Nasim was arrested by the Brigade Commander of 14 Independent Engineers Brigade and put under house arrest in the Army Mess behind Army Central Library, Staff road, Dhaka Cantonment. Later Awami League government, which was elected to power in 1996, granted him a formal retirement. Since then, he has remained a private citizen.

==2007 coup against caretaker government==

Army Chief Lt. Gen Moeen U. Ahmed staged a military coup on 11 January 2007.
The military-backed Caretaker Government (CTG) was formed outside the constitutional provisions. Fakhruddin Ahmed was made head of government. President Iajuddin Ahmed had to run the presidency at gun point during said army rule. Lt. Gen. Moeen upgraded the Army Chief of Staff's rank to General. Moeen extended the rule of the CTG for two years and his tenure as army chief for one year. The coup ended in 2008 after the military government held a parliamentary election in December 2008 and transfer of power was handed over to the Awami League, which won 230 seats in parliament.

• [PROBLEM STATEMENT]
Continue the passage on military coups in Bangladesh, starting right after its final sentence about the December 2008 election.

• [DATA SUPPLIED]
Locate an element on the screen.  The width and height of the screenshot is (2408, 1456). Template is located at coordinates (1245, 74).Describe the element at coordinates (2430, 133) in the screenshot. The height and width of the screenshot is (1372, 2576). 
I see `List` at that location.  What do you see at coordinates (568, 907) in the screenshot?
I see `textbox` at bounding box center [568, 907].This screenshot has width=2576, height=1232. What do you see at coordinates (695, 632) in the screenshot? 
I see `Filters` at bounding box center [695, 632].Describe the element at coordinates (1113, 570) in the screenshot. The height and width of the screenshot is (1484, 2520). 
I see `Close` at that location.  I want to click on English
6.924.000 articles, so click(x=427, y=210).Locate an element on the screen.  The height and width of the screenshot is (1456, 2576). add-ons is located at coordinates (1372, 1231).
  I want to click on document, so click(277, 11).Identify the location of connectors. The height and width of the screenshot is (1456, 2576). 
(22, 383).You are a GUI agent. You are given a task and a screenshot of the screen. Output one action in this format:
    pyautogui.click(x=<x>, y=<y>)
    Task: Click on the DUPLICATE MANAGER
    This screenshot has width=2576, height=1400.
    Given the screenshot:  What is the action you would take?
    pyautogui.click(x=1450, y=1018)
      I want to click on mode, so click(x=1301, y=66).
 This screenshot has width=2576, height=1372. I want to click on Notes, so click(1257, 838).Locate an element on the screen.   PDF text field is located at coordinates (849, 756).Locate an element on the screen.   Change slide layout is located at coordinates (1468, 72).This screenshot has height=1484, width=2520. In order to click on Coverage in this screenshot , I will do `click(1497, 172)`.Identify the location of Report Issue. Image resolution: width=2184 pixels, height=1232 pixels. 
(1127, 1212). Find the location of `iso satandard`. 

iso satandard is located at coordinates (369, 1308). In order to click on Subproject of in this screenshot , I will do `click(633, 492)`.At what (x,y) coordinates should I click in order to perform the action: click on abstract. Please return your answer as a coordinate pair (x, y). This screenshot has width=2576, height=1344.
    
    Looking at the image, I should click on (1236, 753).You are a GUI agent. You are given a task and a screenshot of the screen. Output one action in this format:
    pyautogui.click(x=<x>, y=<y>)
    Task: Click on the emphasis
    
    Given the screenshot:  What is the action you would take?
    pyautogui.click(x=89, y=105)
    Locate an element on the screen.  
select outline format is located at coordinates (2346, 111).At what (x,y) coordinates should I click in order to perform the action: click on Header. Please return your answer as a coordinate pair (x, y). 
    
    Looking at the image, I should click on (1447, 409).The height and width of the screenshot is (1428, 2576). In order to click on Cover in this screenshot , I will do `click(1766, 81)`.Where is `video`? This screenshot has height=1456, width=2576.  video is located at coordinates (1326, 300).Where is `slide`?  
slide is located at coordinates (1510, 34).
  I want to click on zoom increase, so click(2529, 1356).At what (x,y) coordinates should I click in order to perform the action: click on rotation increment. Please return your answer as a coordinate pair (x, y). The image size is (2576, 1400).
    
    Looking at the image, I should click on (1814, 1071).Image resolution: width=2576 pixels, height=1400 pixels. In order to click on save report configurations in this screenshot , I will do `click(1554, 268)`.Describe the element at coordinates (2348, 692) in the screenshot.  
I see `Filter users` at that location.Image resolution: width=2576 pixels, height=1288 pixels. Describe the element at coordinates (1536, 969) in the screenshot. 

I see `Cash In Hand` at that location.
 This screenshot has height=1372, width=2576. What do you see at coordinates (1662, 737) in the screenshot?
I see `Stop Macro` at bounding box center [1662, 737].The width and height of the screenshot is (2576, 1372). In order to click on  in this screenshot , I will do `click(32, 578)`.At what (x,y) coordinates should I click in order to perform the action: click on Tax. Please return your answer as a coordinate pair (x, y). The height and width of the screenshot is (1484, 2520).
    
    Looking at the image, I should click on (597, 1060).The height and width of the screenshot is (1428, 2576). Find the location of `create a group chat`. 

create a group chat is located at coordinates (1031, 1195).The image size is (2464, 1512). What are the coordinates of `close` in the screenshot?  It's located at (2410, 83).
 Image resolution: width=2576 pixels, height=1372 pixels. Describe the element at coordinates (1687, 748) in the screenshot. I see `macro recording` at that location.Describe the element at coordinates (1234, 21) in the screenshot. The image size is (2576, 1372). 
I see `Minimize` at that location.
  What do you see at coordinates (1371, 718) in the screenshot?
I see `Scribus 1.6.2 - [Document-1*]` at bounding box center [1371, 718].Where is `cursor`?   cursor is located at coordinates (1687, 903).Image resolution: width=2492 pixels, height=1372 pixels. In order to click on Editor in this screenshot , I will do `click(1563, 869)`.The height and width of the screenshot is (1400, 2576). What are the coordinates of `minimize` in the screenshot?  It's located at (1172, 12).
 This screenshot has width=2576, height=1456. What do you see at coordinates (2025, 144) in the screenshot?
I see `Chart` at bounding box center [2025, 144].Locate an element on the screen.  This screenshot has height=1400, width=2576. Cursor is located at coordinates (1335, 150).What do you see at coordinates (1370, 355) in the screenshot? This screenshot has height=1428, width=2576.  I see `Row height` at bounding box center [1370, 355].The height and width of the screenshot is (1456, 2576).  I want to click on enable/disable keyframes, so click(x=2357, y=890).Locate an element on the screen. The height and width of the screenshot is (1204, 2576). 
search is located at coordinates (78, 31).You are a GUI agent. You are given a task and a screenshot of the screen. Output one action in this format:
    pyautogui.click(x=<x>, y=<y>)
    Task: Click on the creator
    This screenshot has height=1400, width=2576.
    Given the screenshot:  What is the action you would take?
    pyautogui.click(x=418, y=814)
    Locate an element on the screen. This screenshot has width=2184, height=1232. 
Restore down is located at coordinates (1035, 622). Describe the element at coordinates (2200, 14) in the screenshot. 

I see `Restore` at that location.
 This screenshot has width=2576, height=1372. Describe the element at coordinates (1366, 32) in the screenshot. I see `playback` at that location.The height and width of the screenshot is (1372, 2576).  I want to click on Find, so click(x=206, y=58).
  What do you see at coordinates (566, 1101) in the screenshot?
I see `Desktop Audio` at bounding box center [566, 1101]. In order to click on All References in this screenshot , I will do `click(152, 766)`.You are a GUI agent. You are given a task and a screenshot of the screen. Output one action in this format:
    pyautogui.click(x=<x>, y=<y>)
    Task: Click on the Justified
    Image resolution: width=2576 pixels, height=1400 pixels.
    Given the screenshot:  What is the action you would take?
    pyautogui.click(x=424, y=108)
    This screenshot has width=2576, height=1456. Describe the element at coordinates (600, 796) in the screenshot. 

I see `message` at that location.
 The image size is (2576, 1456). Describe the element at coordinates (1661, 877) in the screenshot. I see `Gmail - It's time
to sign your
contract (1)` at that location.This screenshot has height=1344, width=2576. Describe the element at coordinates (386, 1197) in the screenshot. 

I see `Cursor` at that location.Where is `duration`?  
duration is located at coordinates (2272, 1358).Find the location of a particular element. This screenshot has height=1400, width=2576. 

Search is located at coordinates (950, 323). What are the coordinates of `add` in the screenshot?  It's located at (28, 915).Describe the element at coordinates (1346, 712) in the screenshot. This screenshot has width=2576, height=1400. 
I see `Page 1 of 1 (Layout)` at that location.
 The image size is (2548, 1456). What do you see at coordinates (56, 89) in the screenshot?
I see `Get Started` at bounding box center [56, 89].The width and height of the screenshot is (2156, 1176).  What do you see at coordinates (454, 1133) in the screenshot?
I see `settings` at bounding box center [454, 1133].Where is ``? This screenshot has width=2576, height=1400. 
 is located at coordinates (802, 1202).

• [ANSWER TO THE PROBLEM]
==2009 Bangladesh Rifles revolt==

The Bangladesh Rifles revolt was a mutiny staged on 25 and 26 February 2009 in Dhaka by a section of the Bangladesh Rifles (BDR), a paramilitary force mainly tasked with guarding the borders of Bangladesh. The rebelling BDR soldiers took over the BDR headquarters in Pilkhana, killing the BDR Director-General Shakil Ahmed along with 56 other army officers and 17 civilians. They also fired on civilians, held many of their officers and their families hostage, vandalised property and looted valuables. By the second day, unrest had spread to 12 other towns and cities. The mutiny ended as the mutineers surrendered their arms and released the hostages after a series of discussions and negotiations with the government.

==2011 Bangladesh coup attempt==

The 2011 Bangladesh coup attempt was a coup planned for 11–12 January 2012 that was stopped by the Bangladesh Army in December 2011. This was announced at a press conference on 19 January 2012. The purpose of the coup was to establish Islamic law in Bangladesh. A number of officers including retired ones were arrested. The coup plotters argued that they were nationalists trying to prevent Bangladesh from being turned into a puppet of India.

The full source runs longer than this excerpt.